- Author, Merlyn Thomas e Jake Horton
- Role, BBC Verify
À medida que o número notificado de palestinos mortos em Gaza passa de 30 mil, Israel é alvo de preocupações cada vez maiores pelo número de civis mortos, além de pressão para provar que está eliminando o Hamas, como prometeu após 7 de outubro.
A BBC Verify, unidade de checagem da BBC, analisou as declarações sobre quantos combatentes do Hamas já foram mortos no conflito.
Os militares israelenses afirmam ter matado mais de 10 mil combatentes em bombardeios aéreos e operações terrestres em resposta ao ataque do Hamas, que deixou cerca de 1,2 mil mortos.
As Forças de Defesa de Israel (IDF, na sigla em inglês) têm defendido repetidamente suas táticas, enfatizando que estão tentando ser precisas ao mirar nos combatentes e infraestruturas do Hamas, ao mesmo tempo que tentam minimizar as mortes de civis.
O Hamas não fornece nenhum número sobre as mortes de seus militares. A agência de notícias Reuters informou que um oficial havia admitido que 6 mil combatentes haviam sido mortos, mas o Hamas negou esse número à BBC.
O número de mortos registrado pelo Ministério da Saúde de Gaza, administrado pelo Hamas, considerado confiável pela Organização Mundial de Saúde (OMS), não faz distinção entre civis e combatentes. Mas desde que a guerra começou, os números mostram que pelo menos 70% dos mortos foram mulheres e crianças.
A BBC Verify pediu repetidamente às IDF que explicassem sua metodologia de contagem das mortes de combatentes do Hamas, mas eles não responderam.
Analisamos referências à morte de combatentes em comunicados à imprensa e em canais de rede social das IDF.
Em 19 de fevereiro, o jornal The Times of Israel noticiou que as IDF afirmaram que 12 mil combatentes haviam sido mortos. Apresentamos esse número às IDF que, em duas respostas separadas, nos disse que o número é “aproximadamente 10 mil” e “mais de 10 mil”.
Em meados de janeiro, o primeiro-ministro, Benjamin Netanyahu, afirmou que Israel tinha “destruído” dois terços dos regimentos de combate do Hamas em Gaza, mas não contabilizou os combatentes mortos. Uma estimativa das IDF antes da guerra sugeria que o Hamas tinha cerca de 30 mil combatentes em Gaza.
E, em dezembro, as IDF descreveram a análise de que estão matando dois civis para cada combatente do Hamas como “tremendamente positiva”, dados os desafios que enfrentavam no campo de batalha.
Mas, em 14 de novembro, pouco mais de um mês após o início da guerra, o canal das IDF no Telegram se referiu a “1.000 terroristas” mortos por “forças de divisão”.
Na época, o Ministério da Saúde havia anunciado 11.320 mortes.
A BBC Verify também revisou todos os 280 vídeos publicados no canal das IDF no YouTube de 7 de outubro a 27 de fevereiro — e descobriu que muito poucos continham evidências visuais de um grande número de combatentes mortos.

## Exercício:
Na reportagem sobre os combatentes do Hamas mortos, reescreva o trecho de "E, em dezembro, as" até "anunciado 11.320 mortes.", substituindo "Telegram" por "WhatsApp". Não é preciso consultar a listagem.

## Dados apresentados:
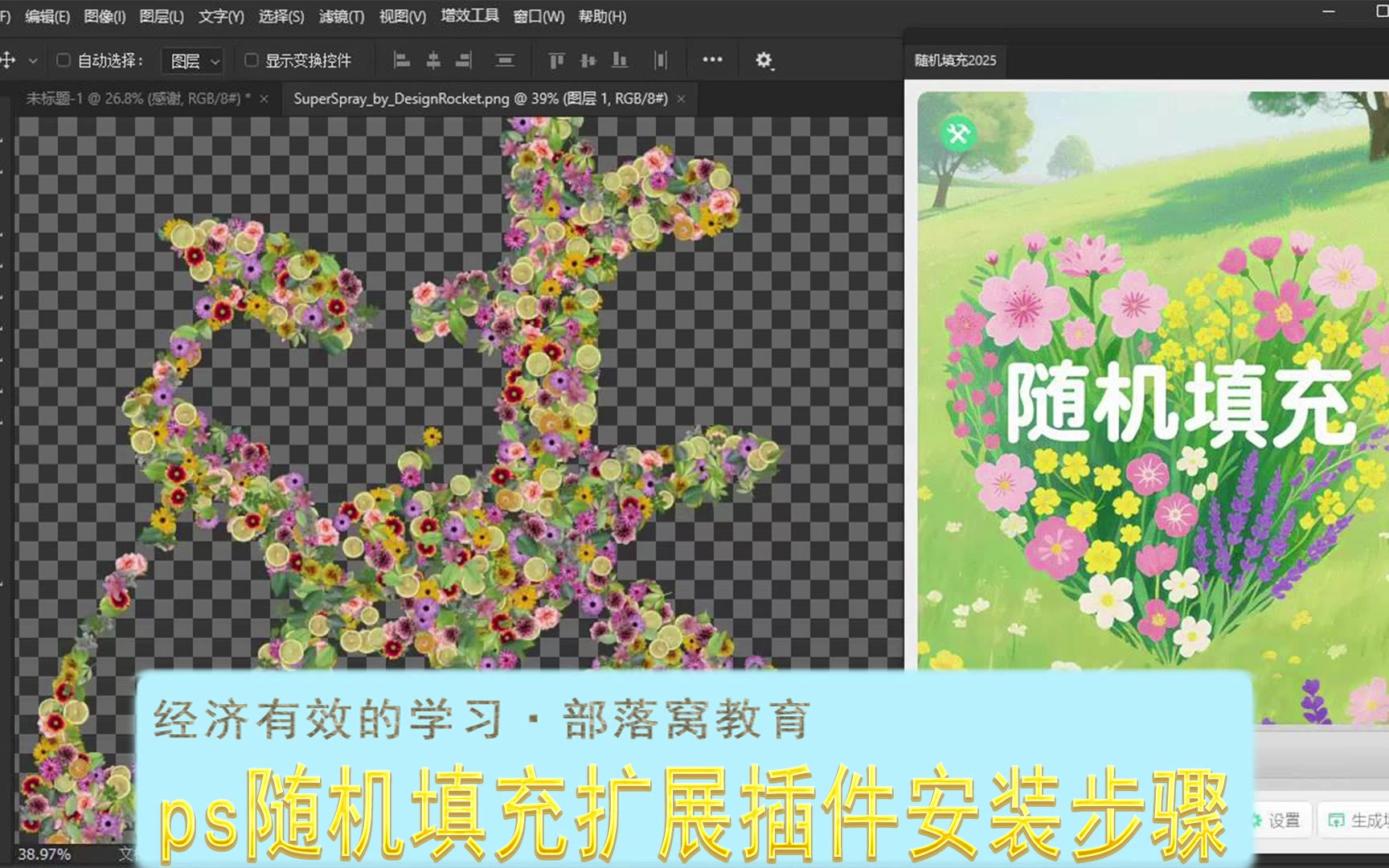Open the 增效工具 menu
Image resolution: width=1389 pixels, height=868 pixels.
[x=469, y=16]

## Tarefa concluída:
E, em dezembro, as IDF descreveram a análise de que estão matando dois civis para cada combatente do Hamas como “tremendamente positiva”, dados os desafios que enfrentavam no campo de batalha.
Mas, em 14 de novembro, pouco mais de um mês após o início da guerra, o canal das IDF no WhatsApp se referiu a “1.000 terroristas” mortos por “forças de divisão”.
Na época, o Ministério da Saúde havia anunciado 11.320 mortes.